Weitere Hemmfaktoren in der neuen GAP sind zum einen der Anstieg des Kontroll- und Sanktionsrisikos bei zunehmender Maßnahmenvielfalt und zum anderen die häufige Durchführung von Gesamtkontrollen bei Einzelmaßnahmenkontrollen. Bei der Maßnahmengestaltung machen besonders Stichtage und Prozentzahlen das Betriebsmanagement unflexibel und führen zum Teil zu unvorhersehbaren unverschuldeten Verstößen, wenn beispielsweise aufgrund der trockenheitsbedingten Futtersituation auf den Weideflächen eine Beweidung bis zum 15. September nicht gewährleistet werden kann. Auch die zunehmende Digitalisierung, die oft der Versuch einer Antwort auf die Forderung nach Bürokratieabbau ist, macht denen zu schaffen, die beispielsweise kein Smartphone nutzen können oder wollen und somit auch nicht ohne Weiteres Kennartenfotos mit Geoinformationen erstellen können, welche in manchen Bundesländern als Nachweis vorgeschrieben sind.

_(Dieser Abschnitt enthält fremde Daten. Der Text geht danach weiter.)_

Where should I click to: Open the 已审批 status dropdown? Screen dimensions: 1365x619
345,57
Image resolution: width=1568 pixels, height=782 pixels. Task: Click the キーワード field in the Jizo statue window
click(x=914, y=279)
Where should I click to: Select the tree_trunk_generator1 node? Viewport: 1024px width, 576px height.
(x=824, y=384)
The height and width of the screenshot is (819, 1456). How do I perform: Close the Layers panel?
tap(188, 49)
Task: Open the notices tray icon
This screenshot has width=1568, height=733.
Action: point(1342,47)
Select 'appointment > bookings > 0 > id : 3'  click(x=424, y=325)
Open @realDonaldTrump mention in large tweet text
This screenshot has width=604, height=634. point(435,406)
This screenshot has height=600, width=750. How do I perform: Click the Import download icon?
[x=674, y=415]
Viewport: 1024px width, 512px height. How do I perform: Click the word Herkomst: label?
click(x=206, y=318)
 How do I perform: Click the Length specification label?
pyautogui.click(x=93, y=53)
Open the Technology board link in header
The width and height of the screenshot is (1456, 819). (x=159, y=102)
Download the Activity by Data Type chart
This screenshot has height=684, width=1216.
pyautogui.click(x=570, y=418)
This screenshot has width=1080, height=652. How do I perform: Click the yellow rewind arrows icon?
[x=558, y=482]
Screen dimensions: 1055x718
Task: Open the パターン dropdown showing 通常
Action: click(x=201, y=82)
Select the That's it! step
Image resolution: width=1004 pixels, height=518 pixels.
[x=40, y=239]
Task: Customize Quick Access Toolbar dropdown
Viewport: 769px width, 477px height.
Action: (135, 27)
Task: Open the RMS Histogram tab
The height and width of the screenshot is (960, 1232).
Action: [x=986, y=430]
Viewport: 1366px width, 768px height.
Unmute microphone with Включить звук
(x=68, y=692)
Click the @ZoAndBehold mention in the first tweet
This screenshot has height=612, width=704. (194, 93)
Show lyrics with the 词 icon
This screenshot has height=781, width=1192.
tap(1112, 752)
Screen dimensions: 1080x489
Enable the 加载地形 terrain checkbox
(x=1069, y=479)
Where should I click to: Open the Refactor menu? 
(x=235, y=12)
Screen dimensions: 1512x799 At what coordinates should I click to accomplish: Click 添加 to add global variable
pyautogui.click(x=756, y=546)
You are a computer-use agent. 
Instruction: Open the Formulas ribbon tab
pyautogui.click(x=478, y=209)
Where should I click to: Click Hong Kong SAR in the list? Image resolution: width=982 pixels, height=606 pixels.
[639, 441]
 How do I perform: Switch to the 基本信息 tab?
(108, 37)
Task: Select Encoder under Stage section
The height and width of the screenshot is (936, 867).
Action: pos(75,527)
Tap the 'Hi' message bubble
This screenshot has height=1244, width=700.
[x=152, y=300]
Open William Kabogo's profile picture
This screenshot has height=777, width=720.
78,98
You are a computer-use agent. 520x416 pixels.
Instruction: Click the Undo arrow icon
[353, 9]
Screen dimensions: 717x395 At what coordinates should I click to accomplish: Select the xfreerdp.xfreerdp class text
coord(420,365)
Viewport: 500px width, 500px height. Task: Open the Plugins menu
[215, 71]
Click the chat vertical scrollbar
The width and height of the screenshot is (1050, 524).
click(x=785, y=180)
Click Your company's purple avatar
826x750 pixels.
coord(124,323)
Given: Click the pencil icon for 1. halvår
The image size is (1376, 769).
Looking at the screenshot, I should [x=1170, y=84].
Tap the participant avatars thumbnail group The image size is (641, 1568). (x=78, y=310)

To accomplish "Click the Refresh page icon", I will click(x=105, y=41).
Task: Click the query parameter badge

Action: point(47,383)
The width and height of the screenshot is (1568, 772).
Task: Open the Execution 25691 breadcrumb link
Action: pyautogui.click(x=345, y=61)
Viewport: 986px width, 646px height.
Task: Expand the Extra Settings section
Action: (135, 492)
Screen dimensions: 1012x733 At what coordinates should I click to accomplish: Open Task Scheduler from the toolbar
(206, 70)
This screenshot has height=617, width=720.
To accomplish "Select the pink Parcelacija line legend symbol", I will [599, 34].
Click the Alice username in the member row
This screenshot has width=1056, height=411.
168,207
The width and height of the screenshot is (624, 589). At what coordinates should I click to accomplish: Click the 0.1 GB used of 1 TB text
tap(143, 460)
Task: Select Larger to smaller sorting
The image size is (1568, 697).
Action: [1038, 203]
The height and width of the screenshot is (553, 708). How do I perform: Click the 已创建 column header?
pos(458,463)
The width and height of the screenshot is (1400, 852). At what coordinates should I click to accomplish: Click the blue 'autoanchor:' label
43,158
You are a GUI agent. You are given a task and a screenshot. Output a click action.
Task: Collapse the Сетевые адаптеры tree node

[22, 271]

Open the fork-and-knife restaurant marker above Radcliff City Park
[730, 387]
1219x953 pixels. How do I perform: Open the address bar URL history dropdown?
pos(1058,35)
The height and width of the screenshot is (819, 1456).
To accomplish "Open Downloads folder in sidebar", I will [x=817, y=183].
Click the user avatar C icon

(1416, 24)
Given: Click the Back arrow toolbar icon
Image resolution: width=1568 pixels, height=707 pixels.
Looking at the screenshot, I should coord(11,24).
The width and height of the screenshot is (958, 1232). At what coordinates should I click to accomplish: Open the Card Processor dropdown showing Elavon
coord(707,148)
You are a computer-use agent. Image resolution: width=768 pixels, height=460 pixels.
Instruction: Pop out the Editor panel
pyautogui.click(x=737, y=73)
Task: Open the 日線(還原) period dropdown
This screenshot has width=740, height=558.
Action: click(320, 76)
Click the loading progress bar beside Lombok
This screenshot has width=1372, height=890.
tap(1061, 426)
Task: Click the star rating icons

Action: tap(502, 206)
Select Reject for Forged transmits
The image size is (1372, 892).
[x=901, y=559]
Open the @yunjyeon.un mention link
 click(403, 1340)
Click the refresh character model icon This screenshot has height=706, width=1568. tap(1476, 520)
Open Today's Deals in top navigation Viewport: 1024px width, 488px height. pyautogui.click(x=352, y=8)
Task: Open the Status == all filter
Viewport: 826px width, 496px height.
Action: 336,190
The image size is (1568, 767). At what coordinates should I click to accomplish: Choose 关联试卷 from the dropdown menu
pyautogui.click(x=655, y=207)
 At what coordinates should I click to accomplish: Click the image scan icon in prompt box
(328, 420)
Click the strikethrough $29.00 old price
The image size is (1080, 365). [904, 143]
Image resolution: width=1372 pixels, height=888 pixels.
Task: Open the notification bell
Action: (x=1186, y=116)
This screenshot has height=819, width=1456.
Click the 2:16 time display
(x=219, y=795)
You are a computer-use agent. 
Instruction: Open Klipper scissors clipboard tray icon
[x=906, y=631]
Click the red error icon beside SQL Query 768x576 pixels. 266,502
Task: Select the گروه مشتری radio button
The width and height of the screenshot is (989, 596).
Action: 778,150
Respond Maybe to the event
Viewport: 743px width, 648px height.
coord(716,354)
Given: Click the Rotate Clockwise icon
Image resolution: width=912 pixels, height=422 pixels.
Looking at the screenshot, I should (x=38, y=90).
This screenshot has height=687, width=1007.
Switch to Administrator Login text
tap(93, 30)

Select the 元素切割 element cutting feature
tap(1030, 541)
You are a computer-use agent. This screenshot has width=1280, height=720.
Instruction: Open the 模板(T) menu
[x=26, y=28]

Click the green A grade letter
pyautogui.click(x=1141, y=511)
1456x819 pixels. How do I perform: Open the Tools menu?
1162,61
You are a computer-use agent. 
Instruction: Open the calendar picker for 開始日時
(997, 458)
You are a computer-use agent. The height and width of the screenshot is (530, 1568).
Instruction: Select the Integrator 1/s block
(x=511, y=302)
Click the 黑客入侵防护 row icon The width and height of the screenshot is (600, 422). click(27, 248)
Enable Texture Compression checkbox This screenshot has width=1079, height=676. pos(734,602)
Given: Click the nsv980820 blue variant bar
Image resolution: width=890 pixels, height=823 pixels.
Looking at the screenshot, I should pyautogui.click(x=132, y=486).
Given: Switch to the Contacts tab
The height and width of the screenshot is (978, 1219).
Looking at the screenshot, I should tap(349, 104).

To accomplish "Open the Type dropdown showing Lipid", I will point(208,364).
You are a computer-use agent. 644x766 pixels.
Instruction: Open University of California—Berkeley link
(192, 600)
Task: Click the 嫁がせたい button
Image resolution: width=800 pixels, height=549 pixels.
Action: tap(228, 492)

Den Bedarf an Anpassungen, Vereinfachungen und Verbesserungen des deutschen GAP-Strategieplans haben auch die Erfahrungen der Antragstellung wieder aufgezeigt, er ist mehr oder weniger bekannt. Nun kommt es auf den politischen Veränderungswillen an, möglichst frühzeitig entsprechende Weichen zu stellen, damit die Bäuerinnen und Bauern sich darauf einstellen und vorausschauend planen können.